So long as the history of Europe is written and read, the unparalleled story of the Rising of the Secret Party in Samavia will stand out as one of its most startling and exciting records. Every detail connected with the astonishing episode, from beginning to end, was exciting even when it was most productive of realistic results. When it is related, it always begins with the story of the tall and kingly Samavian youth who walked out of the palace in the early morning sunshine singing the herdsmen's song of days gone by. Then comes the outbreak of the ruined and revolting populace; then the legend of the morning on the mountain side, and the old shepherd coming out of his cave and finding the apparently dead body of the strong young hunter. Then the secret nursing back to health in the cavern; then the jolting cart piled with sheepskins crossing the frontier.

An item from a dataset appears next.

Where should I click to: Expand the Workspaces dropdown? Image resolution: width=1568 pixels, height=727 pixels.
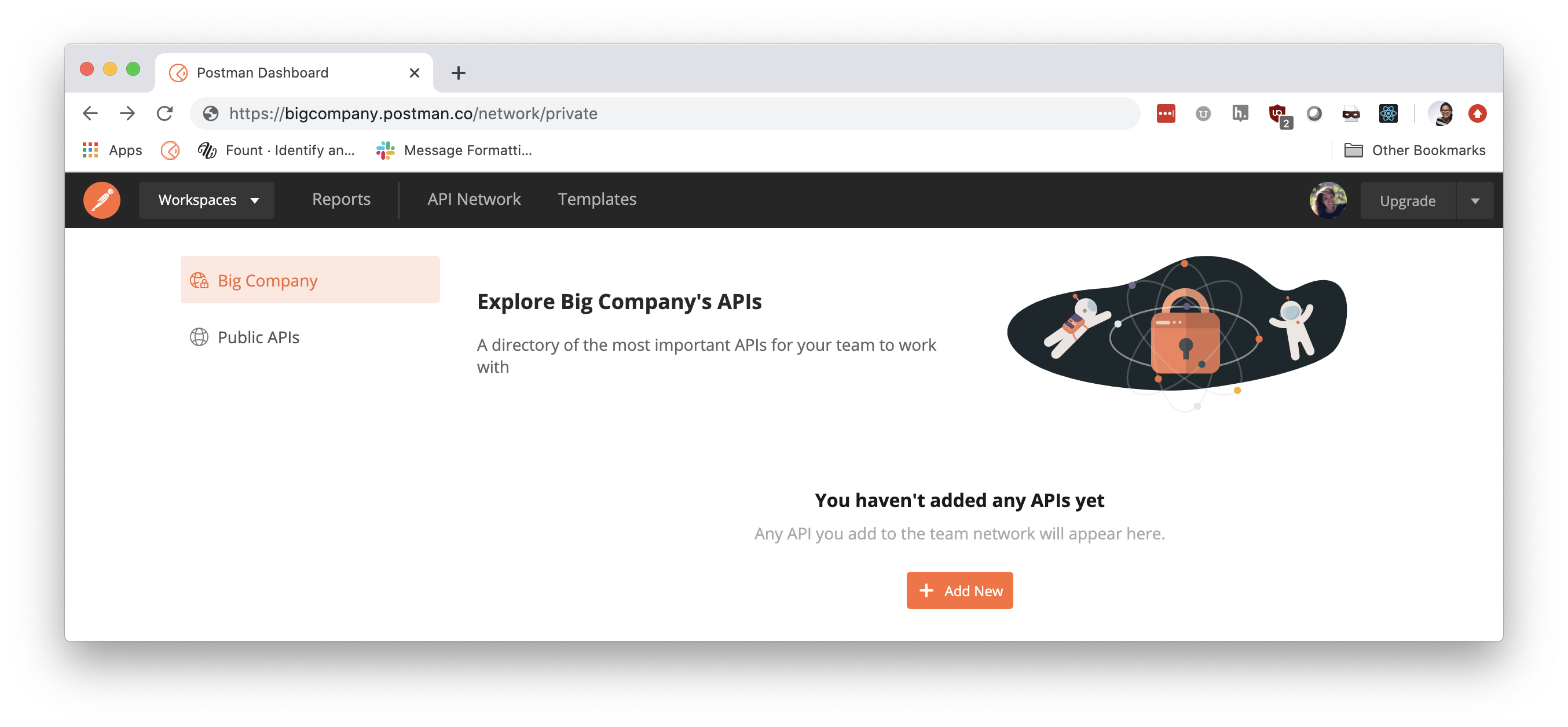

And then the bitter hate and struggle of dynasties, and the handful of shepherds and herdsmen meeting in their cavern and binding themselves and their unborn sons and sons' sons by an oath never to be broken. Then the passing of generations and the slaughter of peoples and the changing of kings,—and always that oath remembered, and the Forgers of the Sword, at their secret work, hidden in forests and caves. Then the strange story of the uncrowned kings who, wandering in other lands, lived and died in silence and seclusion, often laboring with their hands for their daily bread, but never forgetting that they must be kings, and ready,—even though Samavia never called. Perhaps the whole story would fill too many volumes to admit of it ever being told fully.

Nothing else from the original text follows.